• [EXERCISE REQUIREMENTS]: Starting from the line that holds "Click the 364 gwei rapid value", print every line through the end of the records, first and last included.

• [Stored data entries]:

###

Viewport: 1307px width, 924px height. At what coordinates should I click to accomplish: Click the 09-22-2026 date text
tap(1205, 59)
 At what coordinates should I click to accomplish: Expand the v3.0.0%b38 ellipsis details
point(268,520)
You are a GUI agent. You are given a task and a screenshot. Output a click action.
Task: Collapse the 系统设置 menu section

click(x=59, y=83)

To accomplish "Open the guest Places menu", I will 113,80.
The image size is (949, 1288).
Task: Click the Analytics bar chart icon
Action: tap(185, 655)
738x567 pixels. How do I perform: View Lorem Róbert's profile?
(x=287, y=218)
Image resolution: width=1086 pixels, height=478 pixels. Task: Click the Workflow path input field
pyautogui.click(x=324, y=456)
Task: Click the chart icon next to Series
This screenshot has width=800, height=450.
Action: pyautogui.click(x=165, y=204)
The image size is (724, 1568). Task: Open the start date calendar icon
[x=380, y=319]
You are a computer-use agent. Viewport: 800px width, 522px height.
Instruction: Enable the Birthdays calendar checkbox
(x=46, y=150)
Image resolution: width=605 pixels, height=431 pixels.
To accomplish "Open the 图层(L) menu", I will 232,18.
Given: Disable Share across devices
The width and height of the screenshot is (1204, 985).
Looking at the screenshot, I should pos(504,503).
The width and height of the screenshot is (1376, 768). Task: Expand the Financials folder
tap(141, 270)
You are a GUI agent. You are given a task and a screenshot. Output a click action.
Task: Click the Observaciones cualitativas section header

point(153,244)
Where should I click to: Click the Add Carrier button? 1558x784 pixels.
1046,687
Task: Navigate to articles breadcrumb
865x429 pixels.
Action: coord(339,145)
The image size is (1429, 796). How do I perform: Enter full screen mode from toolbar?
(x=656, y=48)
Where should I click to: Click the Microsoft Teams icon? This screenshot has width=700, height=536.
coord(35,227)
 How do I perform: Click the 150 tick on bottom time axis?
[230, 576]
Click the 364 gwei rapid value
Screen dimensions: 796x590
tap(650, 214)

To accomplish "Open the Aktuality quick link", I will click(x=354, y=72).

###

• [ANSWER TO THIS PROBLEM]:
Click the 364 gwei rapid value
Screen dimensions: 796x590
tap(650, 214)

To accomplish "Open the Aktuality quick link", I will click(x=354, y=72).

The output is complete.